Daniel Beckwitt, 28, was sentenced to nine years in prison after being convicted of second-degree murder and involuntary manslaughter.
During his sentencing on Monday, Mr Beckwitt and apologised to the parents of the worker the worker who died while digging the tunnels on 10 September.
Askia Khafra, 21, had been carving out hundreds of feet of passageways under Beckwitt’s home in Bethesda when a fire broke out.
When firefighters arrived, they discovered Mr Khafra’s “naked, charred body” in the basement of Beckwitt’s home. T
The cause of death was smoke inhalation and thermal injuries, according to the state medical examiner.
Firefighters also found a hole in the floor that dropped about 20 feet down and fanned out into tunnels spanning about 200 feet, according to court documents.
Judge Margaret Schweitzer of Montgomery County Circuit Court sentenced Beckwitt to 21 years in prison, but she suspended all but nine. Sentencing guidelines called for 10-21 years in prison, although second-degree murder in Maryland carries a maximum possible penalty of 30 years.
Schweitzer told Beckwitt, 28, that his “intellectual arrogance” had led to the tragedy, The Associated Press reported. “You thought that everything would be fine because you were very smart,” she said. “You thought you could fix everything.”
Ramon Korionoff, a spokesman for the Montgomery County State’s Attorney’s Office, said in a statement: “Today, defendant Daniel Beckwitt was held accountable in the death of Askia Khafra. While this sentence will not bring back Askia, it does ensure Beckwitt has years to think about the depraved-heart murder of this beloved young man.”
Robert Bonsib, a lawyer for Beckwitt, has maintained that the death was a tragic accident.
“The judge’s sentence in this matter was fair considering the jury verdict and was below the sentencing guidelines,” he said in an emailed statement on Monday evening.
“However, we continue to maintain that the guilty verdicts are not supported by the evidence in this matter, as this was a purely accidental fire – not a criminal act.” He added that Beckwitt had already appealed the decision.
During the trial, Mr Bonsib said that Beckwitt, who had made profits “in the seven figures” over the years by trading stocks, had been concerned about nuclear weapons and tensions with North Korea when he decided to build a secure location for himself.

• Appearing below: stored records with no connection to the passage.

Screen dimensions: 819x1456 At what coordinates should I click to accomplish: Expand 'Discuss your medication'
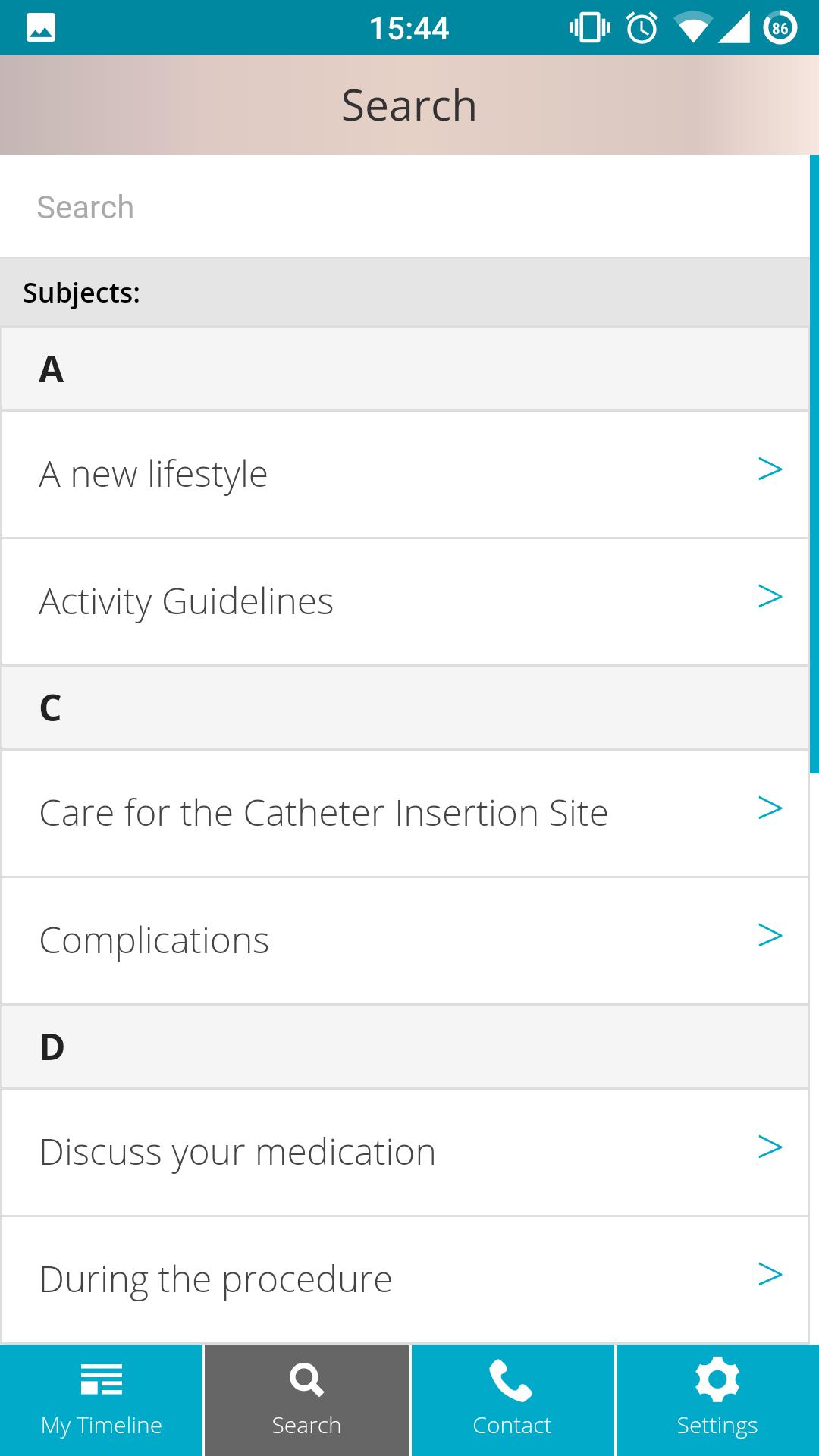(x=771, y=1147)
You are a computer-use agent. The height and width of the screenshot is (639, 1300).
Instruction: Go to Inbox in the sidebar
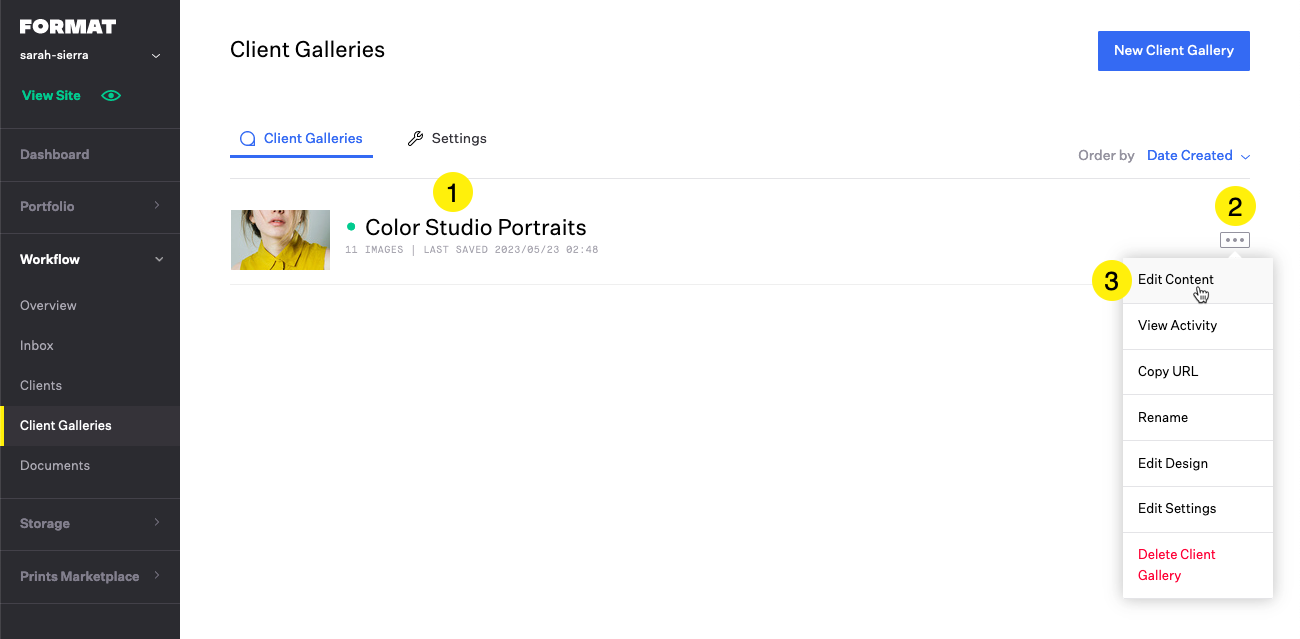pos(37,345)
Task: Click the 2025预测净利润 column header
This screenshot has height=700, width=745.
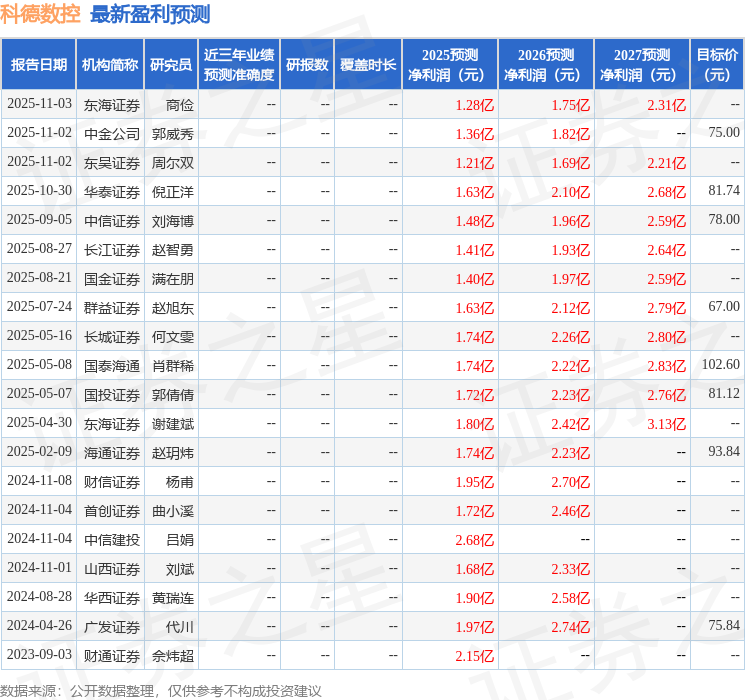Action: tap(450, 65)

Beckwitt made great efforts to keep his underground bunker secret, according to court documents. On some occasions he gave Mr Khafra a ride from Silver Spring, Maryland, to the house in Bethesda but had him wear blackout glasses so he would not know exactly where he was working.
Mr Khafra posted a photograph of himself, underground and wearing safety gear, on social media while he was doing the work.
Prosecutors said that Beckwitt’s home was dangerous because it was difficult to escape in an emergency. Court documents said the house was “maintained in ‘hoarder’ conditions (immense piles of garbage and discarded items strewn throughout the home) with narrow maze-like pathways throughout”.
Prosecutors said that while excavating in September 2017, Mr Khafra detected a smoky smell and sent a text message about it to Beckwitt, who eventually tried switching a circuit breaker.
Mr Bonsib said that after the fire broke out, Beckwitt tried to rescue Mr Khafra but could not because he was overcome by the smoke.
During the sentencing Monday, Mr Khafra’s mother, Claudia Khafra, said that the death of her son “has left me broken”. “I am constantly plagued by feelings of emptiness,” she said.